Başarılı olamamaları bu gibi örgütlerin mücadelelerini bırakacakları anlamına gelmez. Başarılı olamadıklarını bilseler bile, hedef aldıkları düşman unsuru zarara uğratmak bir süre sonra temel mücadele motivasyonu haline geleceği için her fırsatı deneyeceklerdir. Devleti ele geçirmek yerine vites düşürerek Cumhurbaşkanı ve resmi hükümete olan toplumsal ve siyasal desteği zedelemeye çalışacakları, bunun için geçmişte olduğu gibi bilgi operasyonlarına, yani propaganda faaliyetlerine ağırlık vereceklerini düşünüyorum. Bu nedenle her toplumsal olayı ajite etmeye, mağduriyet yaşayanların sözcülüğüne soyunmaya, devleti ve hükümeti sorun çözemez gibi göstermeye devam edecekler. Buna malzeme yaratmak için güvenlik, ekonomik, sosyal, hukuk gibi pek çok alanı kullanmak isteyeceklerdir.

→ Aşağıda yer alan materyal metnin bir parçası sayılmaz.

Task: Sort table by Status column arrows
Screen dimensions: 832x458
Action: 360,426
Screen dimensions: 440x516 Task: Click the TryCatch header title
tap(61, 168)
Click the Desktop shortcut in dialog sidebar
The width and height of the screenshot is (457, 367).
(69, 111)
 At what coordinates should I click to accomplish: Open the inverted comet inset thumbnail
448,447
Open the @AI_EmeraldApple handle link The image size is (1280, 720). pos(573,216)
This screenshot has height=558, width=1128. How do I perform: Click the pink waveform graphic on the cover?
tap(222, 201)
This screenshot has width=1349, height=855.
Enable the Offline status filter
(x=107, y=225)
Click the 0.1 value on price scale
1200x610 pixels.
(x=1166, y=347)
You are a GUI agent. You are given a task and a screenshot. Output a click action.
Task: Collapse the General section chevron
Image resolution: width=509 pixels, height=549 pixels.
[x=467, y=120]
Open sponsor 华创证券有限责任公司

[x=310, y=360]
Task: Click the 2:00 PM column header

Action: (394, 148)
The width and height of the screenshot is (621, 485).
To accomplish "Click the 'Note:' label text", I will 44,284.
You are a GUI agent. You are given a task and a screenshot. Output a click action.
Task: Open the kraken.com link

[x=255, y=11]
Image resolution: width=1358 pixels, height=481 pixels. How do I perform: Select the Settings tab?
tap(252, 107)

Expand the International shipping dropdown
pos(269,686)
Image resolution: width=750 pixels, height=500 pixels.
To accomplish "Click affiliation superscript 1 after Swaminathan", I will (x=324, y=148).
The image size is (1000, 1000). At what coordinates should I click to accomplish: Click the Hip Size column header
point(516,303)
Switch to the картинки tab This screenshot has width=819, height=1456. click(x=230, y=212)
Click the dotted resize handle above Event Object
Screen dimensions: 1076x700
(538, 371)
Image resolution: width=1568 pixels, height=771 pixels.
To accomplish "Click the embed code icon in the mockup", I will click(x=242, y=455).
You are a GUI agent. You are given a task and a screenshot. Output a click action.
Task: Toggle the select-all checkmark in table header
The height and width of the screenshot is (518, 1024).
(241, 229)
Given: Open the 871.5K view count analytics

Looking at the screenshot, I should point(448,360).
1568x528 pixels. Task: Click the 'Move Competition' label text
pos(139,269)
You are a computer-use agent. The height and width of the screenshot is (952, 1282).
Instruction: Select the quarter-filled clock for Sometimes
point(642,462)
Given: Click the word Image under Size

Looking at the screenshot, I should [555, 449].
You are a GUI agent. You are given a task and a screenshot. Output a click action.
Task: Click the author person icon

Ruhsal olarak gerilemiş gruplar düşman olarak tanımladıkları grup tarafından yok edilme tehdidi yaşadıklarında düşmanını mutlaka öldürmek zorunda hisseder. Beka sorunu yaşayan bir örgüt şiddete başvurmaktan da çekinmez, çünkü kimlik kaybediyor ki bu psikolojik ölüm, bunun yerine fiziksel ölümü tercih edebilirler. Fakat bundan sonra ne yapacakları örgütün kimle işbirliği yaptığına göre değişecek gibi duruyor. Bundan sonraki örgütün davranış tarzı da kimden destek aldığına göre değişir. Eğer ABD desteğiyse bu, şu aşamada durma trendine girmekle beraber örgüt yavaş yavaş kamuoyu birleşmesini dağıtacak şekilde propaganda savaşına yönelecektir. Türkiye’yi istikrarsız, yönetilemez gösterecek şekilde kendisi olmasa bile kullanabileceği kişiler üzerinden canlı bomba eylemleri olabilir. Türkiye’deki güvensizlik ve paranoya ortamı var bunu ya da kurumların birbirlerine olan güvensizliklerini kışkırtacak şekilde davranabilir. Kurum içi dedikoduları arttıracaklardır. FETÖ ve FETÖ’yü kullanan unsurlara karşı farkındalığı örtmek için, FETÖ üzerinden kişiler suçlanabilir, hedef gösterilebilir, yani şu da FETÖ’cü, bu da FETÖ cü gibi daha çok olayı magazinsel tutarak, 15 Temmuz sonrası oluşan milli enerjinin, kendi içimize dönmesine yol açmaya çalışacaklardır. Toplumu ve karar vericileri iç düşman arayışına sürüklemeye çalışacaklardır. Tutuklamalar üzerinden özellikle gazeteci ve akademisyen tutuklamaları üzerinden kendi isimleriyle olmasa da mağdur cephesi oluşturmaya çalışacak gibi duruyorlar ve Batıda şimdiden bunun iletişim kampanyasını yapmaya başladılar. Cumhurbaşkanı üzerinden 15 Temmuz olayını kişiselleştirmeye çalışacaklardır. Bu yönde de bir bilgi savaşı başlatabilirler. Korku ve paranoyayı artıracak bazı söylentiler yayabilirler. 15 Temmuz’un sıcaklığı geçince bunu daha da arttırabilirler. Hükümet ve muhalefetin arasının açılmasına, siyasi tartışmaların başka şeylere dönüşeceği zemine çekmeye çalışabilirler. OHAL’in uzatılmasına neden olacak eylemler yapabilirler ve toplumu bloklaştırmaya çalışabilirler. Bu açıdan devletin kendini savunma refleksini de istismar etmeye çalışabilirler. Ancak şu unutulmamalı, FETÖ ve ortaya çıkan tehdit ile mücadelenin sadece Cumhurbaşkanı ve hükümetin omuzlarına yüklenmemesi gerek. Muhalefet partilerinin de bu anlamda Cumhurbaşkanı ve hükümeti destekleyecek şekilde mücadelede kararlı ve aktif rol almaları gerekiyor. Mücadelenin kişisel çabalardan kurumsal ve sistematik hale dönüştürülmesi zorunlu görünüyor.